====== TEXTE DE LECTURE
4. La froideur de l’objectivité

Le fait que la Vérité soit objective et ne tienne pas compte de la difficulté de l’existence, dégage inévitablement l’impression ostensible d’indifférence, d’insensibilité. Cette empreinte de froideur est justement perceptible à l’intérieur de quelques films datant de cette époque.

Tout d’abord, la question est abordée à travers les traits du personnage du docteur Isak Borg dans Les Fraises Sauvages. Le réalisateur dit avoir choisi ce prénom pour le mot « isig », qui signifie glacial en suédois. La Vérité établie évoquée jusqu’ici à travers la société ou Dieu se matérialise ainsi plus concrètement dans Les Fraises Sauvages qui est un film à la première personne, « ‘auto-analyse du héros’ 89 ».

La qualification de vieil égoïste, généralement attribuée au personnage Borg, nous semble insuffisante. Il ne s’agit pas seulement de son propre intérêt mais surtout de la question de principe: donner du poids aux principes au détriment des émotions. C’est précisément de cette indifférence à l’égard des sentiments qu’il s’agit.

Dans la première partie du film, à l’intérieur de la voiture se rendant à Lund, Borg discute avec Marianne, sa belle-fille. La remarque de celle-ci, est, à l’égard de notre sujet, assez révélatrice: « ‘En réalité tu es égoïste, dur comme la pierre, et on a beau te célébrer partout, en discours et par écrit, comme le grand ami des hommes! Mais nous qui t’avons vu de près, nous savons qui tu es.’ » Elle rappelle que le docteur lui a dit qu’il n’avait aucun respect pour les souffrances de l’âme en lui défendant de venir se plaindre à lui. « Tu as des jugements assez catégoriques, père. Ce serait terrible de dépendre de toi, d’une façon ou d’une autre. » ajoute Marianne. Pendant ce voyage, Borg va donc découvrir sa propre personnalité froide à travers les opinions de sa belle-fille et son propre examen de conscience représenté par les séquences oniriques.

Dans la première séquence du retour vers la jeunesse d’Isak, notre vieux protagoniste écoute le jugement de la jeune Sara, son amour de jeunesse: « ‘Isak est tellement bien, si moral et si délicat. Il veut que nous lisions ensemble des vers, et que nous parlions sur la vie et la mort, que nous jouions à quatre mains. Il est si digne.’ » ‘« Préoccupé par des questions métaphysiques et morales, Isak ne peut atteindre à la simplicité de son frère, insolent et séduisant’ 90. » Mais ces attitudes ne montrent-elles pas justement sa dévotion à la Vérité, au détriment des sentiments? Ces traits évoquent clairement la rationalité de la Vérité universelle, éloignée de la réalité de l’existence. Celui qui parlait sur la vie et la mort sans se préoccuper des émotions, parlait en réalité des sujets fondamentaux concernant l’homme sans avoir souci de ceux qui sont plus concrets. Ce que Sara soulignera en ces termes dans la séquence suivante: « ‘toi qui sais tant de choses, en fait, tu ne sais rien.»’

Dans le rêve qui suit, le vieux docteur est mis en examen, le jugement sera formulé nettement: froideur, égoïsme, dureté. Cette formule est de sa femme, disait l’examinateur. Elle sera décrite encore plus sensiblement dans la scène d’adultère commis par sa femme à laquelle Isak est obligé d’assister. Avec le regard absent ou vide, la femme dit: « ‘je raconterai tout à Isak. Il va me dire " Ma pauvre petite! je te plains! comme s’il était le bon Dieu. ... Ce n’est pas à toi de me demander pardon. Je n’ai rien à pardonner." mais il ne pense pas un mot de ce qu’il dit. C’est un homme froid.’ » Ces répliques montrent l’indifférence du docteur à l’égard des autres, combien il est enfermé dans son propre monde, où il n’écoute que lui-même, ainsi que le lui reprochait la belle-fille.
============
### CONSIGNE:
Selon le texte de lecture, pour quelle raison le réalisateur a-t-il choisi le prénom du docteur Isak Borg ?
====== DONNÉES FOURNIES
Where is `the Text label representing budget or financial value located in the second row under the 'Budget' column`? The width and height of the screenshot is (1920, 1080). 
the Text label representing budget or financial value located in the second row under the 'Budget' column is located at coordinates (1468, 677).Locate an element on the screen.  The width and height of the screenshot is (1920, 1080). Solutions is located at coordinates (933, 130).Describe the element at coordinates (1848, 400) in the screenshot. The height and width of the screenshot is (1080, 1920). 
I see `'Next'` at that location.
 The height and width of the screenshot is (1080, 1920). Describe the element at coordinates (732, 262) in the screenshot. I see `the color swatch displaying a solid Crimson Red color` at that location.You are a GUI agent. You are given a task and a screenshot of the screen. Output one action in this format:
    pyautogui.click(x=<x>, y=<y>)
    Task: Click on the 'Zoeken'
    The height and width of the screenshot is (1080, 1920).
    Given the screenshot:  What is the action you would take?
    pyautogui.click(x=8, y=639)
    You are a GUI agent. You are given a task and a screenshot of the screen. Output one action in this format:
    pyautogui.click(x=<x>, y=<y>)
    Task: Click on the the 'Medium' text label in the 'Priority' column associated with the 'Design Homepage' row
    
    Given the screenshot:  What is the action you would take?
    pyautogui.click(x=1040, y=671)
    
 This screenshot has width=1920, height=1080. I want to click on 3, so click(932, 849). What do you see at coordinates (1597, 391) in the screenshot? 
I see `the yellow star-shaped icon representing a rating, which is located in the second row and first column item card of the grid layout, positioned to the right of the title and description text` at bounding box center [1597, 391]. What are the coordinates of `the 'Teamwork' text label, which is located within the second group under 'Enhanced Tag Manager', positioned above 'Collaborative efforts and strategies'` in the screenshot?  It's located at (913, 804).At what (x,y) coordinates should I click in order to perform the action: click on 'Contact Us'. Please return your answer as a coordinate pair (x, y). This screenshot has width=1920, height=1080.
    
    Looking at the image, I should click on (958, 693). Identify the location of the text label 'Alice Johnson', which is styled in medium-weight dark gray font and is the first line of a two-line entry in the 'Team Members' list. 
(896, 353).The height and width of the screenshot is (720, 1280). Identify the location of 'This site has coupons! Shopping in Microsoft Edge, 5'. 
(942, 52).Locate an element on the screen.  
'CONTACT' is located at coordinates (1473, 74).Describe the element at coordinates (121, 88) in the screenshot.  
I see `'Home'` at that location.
============
### RÉPONSE:
Il l'a choisi pour le mot « isig », qui signifie glacial en suédois.